Exercise
I need the lines below from the one with "Open the Disclaimer link" down to the one with "Task: Select Paul Ryan's 7% April cell" reproduced exactly, both ends included, and nothing else.

---- Data in this exercise

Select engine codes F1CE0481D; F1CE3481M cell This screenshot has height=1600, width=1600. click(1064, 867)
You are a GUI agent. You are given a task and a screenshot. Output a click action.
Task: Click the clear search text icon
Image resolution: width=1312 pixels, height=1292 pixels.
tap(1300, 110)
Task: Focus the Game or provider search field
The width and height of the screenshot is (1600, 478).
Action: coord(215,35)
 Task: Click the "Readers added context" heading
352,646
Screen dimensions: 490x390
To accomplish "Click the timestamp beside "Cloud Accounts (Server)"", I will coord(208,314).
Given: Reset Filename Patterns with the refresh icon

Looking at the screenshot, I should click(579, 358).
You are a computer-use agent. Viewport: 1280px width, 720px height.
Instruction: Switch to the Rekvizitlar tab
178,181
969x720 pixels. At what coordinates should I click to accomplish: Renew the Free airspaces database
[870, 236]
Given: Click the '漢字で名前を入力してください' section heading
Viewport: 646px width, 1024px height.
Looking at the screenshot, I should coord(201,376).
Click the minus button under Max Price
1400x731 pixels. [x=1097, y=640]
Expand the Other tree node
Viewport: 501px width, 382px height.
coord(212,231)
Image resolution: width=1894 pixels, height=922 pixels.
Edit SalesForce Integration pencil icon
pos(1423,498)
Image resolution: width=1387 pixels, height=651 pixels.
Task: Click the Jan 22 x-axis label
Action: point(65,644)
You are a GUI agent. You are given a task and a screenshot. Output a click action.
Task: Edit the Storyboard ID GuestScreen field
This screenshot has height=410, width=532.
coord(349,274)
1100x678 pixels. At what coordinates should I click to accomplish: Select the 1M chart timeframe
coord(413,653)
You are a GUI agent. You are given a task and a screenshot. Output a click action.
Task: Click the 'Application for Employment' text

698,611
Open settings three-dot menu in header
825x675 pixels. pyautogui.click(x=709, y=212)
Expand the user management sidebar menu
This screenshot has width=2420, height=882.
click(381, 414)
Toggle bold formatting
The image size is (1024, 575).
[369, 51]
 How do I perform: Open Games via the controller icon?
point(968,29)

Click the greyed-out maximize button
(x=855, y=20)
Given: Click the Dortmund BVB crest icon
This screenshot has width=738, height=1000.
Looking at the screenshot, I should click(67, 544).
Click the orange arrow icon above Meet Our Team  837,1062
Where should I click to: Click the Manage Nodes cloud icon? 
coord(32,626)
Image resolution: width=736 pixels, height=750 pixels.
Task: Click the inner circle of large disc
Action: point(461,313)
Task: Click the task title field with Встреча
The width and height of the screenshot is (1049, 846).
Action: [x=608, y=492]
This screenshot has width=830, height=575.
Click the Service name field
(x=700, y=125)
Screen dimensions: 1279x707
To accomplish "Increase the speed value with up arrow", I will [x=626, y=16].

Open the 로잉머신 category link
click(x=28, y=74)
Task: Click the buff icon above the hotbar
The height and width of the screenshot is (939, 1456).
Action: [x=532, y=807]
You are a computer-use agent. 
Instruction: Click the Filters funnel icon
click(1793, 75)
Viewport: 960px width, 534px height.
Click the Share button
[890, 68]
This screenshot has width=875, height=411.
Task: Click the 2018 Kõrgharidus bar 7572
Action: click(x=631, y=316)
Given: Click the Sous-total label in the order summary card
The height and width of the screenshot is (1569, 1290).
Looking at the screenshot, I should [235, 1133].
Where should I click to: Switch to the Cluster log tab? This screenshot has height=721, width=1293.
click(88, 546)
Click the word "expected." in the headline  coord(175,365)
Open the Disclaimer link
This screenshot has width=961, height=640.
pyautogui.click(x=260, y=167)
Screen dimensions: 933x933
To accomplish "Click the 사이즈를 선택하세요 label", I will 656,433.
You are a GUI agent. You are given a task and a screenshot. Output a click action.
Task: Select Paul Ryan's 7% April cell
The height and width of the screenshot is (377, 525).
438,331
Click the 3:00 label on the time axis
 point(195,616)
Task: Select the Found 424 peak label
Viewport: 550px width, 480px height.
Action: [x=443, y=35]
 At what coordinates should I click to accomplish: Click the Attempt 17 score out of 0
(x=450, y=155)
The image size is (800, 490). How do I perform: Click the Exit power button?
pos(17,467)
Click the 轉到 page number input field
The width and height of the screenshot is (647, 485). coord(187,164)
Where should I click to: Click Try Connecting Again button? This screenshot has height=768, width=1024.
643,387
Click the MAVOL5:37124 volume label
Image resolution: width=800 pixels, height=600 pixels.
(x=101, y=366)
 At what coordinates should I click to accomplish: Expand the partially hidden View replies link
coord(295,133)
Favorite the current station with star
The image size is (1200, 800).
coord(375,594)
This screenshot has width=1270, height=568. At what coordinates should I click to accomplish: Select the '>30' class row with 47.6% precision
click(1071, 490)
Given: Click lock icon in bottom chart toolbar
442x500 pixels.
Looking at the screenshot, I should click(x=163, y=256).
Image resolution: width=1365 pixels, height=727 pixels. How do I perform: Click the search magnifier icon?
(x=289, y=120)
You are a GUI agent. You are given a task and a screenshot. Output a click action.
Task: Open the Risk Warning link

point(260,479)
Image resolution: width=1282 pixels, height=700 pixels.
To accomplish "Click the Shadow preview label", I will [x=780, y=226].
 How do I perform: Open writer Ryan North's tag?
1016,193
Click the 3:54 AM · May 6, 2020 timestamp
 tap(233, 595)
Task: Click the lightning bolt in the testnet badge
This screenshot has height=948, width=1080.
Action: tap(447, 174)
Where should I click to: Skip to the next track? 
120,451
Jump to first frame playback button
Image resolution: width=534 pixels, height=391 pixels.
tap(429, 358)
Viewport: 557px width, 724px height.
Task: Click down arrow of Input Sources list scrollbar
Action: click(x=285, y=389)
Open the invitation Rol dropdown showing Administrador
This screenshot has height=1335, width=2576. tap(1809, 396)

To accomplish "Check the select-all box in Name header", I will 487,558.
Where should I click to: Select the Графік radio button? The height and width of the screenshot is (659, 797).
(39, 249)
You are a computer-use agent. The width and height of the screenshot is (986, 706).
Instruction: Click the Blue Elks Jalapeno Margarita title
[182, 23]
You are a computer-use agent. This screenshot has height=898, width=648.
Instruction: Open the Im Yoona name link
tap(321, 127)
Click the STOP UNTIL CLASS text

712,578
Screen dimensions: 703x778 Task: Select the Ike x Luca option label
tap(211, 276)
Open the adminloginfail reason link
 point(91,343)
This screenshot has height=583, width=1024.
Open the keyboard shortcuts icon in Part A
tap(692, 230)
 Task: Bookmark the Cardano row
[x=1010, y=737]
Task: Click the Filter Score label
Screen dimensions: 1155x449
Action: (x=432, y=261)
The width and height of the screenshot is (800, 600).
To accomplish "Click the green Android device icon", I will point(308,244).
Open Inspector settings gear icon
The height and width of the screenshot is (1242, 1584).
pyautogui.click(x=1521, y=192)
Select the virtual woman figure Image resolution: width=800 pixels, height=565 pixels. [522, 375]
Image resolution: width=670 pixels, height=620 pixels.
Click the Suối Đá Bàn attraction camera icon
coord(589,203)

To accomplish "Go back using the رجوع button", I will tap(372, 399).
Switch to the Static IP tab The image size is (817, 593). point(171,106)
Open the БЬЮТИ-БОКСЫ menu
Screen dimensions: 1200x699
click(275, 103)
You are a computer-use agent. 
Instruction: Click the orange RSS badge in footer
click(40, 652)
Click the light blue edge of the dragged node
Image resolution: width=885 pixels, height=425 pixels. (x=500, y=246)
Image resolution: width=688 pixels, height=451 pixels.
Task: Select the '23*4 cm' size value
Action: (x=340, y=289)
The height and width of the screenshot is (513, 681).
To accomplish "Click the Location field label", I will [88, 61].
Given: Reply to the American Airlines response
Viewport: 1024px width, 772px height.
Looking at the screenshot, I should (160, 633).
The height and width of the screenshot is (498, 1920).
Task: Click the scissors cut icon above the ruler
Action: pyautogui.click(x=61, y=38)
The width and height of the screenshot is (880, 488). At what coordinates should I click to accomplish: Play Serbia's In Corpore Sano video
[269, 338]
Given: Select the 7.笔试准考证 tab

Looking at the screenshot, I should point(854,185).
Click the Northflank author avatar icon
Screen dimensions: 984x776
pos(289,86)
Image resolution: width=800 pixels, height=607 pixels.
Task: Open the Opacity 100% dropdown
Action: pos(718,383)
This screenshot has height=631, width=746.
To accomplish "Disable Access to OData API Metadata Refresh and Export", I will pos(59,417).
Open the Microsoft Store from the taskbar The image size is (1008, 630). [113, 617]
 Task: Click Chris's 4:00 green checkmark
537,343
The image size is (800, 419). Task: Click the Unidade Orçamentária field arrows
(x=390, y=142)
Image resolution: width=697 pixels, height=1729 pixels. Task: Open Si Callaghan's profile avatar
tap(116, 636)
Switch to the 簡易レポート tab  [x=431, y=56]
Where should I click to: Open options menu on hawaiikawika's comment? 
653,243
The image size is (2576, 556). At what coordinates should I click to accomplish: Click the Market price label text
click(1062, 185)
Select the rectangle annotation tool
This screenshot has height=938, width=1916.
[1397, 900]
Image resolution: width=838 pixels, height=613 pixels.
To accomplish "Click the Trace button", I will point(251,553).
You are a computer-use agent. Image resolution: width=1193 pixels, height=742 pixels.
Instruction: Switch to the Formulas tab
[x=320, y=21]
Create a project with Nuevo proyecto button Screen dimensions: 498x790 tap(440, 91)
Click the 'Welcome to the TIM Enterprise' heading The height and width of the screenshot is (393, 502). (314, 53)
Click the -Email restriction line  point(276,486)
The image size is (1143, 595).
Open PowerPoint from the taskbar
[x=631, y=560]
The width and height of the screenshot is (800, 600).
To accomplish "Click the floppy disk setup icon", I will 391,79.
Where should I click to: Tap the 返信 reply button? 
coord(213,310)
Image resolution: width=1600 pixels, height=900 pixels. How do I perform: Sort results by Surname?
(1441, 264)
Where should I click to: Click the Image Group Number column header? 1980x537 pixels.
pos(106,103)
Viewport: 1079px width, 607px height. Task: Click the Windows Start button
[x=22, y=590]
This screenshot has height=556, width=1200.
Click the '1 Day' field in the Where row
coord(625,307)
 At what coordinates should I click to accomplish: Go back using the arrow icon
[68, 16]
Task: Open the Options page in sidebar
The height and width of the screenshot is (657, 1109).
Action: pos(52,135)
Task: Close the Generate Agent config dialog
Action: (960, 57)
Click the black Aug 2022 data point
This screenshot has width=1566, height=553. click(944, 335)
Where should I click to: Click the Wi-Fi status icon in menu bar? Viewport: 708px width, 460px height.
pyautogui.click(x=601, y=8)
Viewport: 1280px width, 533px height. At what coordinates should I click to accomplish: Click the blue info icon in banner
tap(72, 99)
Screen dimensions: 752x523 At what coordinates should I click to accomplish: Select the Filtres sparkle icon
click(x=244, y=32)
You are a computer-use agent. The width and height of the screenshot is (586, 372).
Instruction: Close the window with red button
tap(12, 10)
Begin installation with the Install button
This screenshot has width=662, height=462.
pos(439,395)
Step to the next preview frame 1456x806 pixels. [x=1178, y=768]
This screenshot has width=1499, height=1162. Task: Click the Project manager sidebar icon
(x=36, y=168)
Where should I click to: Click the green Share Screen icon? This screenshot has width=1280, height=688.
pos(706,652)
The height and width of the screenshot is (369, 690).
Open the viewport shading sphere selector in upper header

--------

Result of the exercise
Open the Disclaimer link
This screenshot has width=961, height=640.
pyautogui.click(x=260, y=167)
Screen dimensions: 933x933
To accomplish "Click the 사이즈를 선택하세요 label", I will 656,433.
You are a GUI agent. You are given a task and a screenshot. Output a click action.
Task: Select Paul Ryan's 7% April cell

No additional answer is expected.